▶ [Work instructions] Scan the data for "computer" and copy each matching line.

Dataset records
^^^^

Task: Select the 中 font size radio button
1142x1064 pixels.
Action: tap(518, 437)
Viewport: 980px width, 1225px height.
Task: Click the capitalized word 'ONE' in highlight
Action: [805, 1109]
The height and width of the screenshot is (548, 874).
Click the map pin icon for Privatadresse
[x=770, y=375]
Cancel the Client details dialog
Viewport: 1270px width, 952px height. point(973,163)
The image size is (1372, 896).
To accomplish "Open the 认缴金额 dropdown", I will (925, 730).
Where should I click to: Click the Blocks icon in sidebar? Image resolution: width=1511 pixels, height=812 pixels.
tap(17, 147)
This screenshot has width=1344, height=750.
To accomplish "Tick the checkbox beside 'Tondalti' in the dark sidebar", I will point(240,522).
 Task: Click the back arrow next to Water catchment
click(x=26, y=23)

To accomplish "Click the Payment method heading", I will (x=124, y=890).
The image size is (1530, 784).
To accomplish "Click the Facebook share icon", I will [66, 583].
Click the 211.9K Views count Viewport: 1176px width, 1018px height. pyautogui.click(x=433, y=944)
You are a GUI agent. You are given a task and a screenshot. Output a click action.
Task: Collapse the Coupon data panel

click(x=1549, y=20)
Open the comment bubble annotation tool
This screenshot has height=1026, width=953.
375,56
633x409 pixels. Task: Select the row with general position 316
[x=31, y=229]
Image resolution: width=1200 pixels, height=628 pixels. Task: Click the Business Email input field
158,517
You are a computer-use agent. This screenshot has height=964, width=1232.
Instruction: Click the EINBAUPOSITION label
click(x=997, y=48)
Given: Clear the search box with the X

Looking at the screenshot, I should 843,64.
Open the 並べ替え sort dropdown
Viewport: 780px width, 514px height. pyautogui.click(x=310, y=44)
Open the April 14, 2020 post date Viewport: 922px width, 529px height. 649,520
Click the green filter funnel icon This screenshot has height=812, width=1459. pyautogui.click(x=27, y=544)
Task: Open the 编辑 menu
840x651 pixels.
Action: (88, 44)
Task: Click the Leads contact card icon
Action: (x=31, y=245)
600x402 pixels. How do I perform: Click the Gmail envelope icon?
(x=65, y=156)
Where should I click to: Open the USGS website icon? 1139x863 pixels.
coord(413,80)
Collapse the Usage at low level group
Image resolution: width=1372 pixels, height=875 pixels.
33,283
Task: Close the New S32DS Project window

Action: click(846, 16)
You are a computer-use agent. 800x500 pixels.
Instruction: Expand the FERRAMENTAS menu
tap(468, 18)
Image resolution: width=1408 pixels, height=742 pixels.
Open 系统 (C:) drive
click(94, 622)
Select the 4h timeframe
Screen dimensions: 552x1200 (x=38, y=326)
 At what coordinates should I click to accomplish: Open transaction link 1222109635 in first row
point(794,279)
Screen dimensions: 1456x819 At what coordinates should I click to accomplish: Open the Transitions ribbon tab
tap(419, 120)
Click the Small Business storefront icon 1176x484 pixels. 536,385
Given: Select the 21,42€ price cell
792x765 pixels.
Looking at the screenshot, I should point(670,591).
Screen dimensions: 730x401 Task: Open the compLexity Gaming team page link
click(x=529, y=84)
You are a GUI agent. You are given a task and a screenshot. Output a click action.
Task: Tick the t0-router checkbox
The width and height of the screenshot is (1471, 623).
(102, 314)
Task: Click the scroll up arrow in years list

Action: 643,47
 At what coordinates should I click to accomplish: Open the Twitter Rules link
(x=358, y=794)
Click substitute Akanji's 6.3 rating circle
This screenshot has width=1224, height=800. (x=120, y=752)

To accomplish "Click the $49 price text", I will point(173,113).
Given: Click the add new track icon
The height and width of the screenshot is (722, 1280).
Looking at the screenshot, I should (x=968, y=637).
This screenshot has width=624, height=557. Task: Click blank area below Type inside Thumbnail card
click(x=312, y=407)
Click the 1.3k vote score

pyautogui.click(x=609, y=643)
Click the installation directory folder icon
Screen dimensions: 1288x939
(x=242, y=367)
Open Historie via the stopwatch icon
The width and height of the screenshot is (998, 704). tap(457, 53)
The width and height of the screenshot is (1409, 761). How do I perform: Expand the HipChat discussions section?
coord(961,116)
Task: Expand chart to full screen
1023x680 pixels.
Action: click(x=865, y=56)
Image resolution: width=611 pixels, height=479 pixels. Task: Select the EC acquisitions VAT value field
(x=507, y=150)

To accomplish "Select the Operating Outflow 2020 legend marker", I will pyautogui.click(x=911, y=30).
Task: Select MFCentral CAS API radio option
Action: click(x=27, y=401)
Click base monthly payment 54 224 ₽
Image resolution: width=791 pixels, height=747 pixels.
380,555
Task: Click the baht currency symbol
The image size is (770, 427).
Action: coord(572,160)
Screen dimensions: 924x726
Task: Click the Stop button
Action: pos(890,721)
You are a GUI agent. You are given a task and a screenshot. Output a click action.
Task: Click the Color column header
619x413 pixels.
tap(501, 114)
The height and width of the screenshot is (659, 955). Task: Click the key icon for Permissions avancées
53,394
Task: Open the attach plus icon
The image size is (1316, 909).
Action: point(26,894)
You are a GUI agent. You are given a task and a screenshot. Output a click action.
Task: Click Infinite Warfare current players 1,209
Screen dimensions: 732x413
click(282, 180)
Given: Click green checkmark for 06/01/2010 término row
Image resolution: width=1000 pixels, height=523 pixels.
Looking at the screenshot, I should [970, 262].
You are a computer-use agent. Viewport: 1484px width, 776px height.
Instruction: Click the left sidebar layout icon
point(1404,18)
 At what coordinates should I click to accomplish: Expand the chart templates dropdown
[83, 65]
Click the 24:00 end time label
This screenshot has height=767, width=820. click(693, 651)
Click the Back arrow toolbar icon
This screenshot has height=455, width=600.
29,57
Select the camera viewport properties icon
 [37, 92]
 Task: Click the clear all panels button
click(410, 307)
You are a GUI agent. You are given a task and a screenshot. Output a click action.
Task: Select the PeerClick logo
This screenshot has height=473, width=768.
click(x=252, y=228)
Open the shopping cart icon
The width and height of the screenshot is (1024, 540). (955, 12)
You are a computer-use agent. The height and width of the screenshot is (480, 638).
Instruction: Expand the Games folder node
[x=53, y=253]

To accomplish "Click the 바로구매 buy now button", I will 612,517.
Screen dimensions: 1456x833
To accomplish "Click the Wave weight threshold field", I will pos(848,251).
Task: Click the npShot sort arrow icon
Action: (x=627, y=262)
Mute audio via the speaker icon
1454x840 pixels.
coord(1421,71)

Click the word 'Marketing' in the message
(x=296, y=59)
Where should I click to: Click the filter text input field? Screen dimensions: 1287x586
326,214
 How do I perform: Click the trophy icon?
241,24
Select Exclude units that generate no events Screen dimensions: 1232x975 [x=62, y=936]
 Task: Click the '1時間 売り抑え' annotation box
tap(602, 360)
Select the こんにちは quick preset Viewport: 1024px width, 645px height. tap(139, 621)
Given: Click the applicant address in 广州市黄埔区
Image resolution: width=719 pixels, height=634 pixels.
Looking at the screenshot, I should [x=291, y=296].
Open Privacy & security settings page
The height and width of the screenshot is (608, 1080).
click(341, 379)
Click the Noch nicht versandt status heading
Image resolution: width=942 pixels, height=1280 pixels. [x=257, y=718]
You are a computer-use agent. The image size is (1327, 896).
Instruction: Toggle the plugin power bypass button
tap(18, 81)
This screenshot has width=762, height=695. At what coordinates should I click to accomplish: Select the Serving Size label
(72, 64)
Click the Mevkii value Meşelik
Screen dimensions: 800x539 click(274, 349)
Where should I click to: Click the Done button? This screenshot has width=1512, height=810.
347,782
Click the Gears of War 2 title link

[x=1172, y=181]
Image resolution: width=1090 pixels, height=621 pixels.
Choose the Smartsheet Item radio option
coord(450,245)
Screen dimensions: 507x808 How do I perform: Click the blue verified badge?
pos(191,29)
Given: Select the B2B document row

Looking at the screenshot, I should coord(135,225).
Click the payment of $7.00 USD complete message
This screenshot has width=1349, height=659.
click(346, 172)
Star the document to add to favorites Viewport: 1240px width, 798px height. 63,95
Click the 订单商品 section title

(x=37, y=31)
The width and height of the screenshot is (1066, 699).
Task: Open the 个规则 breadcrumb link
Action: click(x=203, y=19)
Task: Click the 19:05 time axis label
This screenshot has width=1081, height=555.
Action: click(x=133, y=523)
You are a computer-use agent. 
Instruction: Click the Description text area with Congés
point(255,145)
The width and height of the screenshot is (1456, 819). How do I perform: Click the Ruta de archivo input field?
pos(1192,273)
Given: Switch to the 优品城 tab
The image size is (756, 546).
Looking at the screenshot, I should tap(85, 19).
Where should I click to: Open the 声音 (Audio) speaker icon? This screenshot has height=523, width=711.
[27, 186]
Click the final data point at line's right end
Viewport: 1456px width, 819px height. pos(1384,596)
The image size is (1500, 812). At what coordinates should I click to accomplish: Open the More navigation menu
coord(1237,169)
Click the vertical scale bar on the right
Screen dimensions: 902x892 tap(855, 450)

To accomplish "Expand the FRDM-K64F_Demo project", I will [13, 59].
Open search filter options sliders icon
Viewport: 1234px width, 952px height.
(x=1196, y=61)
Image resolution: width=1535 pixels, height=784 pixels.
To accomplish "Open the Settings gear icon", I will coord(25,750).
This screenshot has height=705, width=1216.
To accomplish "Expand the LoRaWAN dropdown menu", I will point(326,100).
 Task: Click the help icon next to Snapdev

^^^^

▶ [Written reply]
You are a computer-use agent. This screenshot has height=964, width=1232.
You are a computer-use agent. 800x500 pixels.
You are a computer-use agent. Viewport: 1484px width, 776px height.
You are a computer-use agent. The height and width of the screenshot is (480, 638).
You are a computer-use agent. The image size is (1327, 896).
You are a computer-use agent. 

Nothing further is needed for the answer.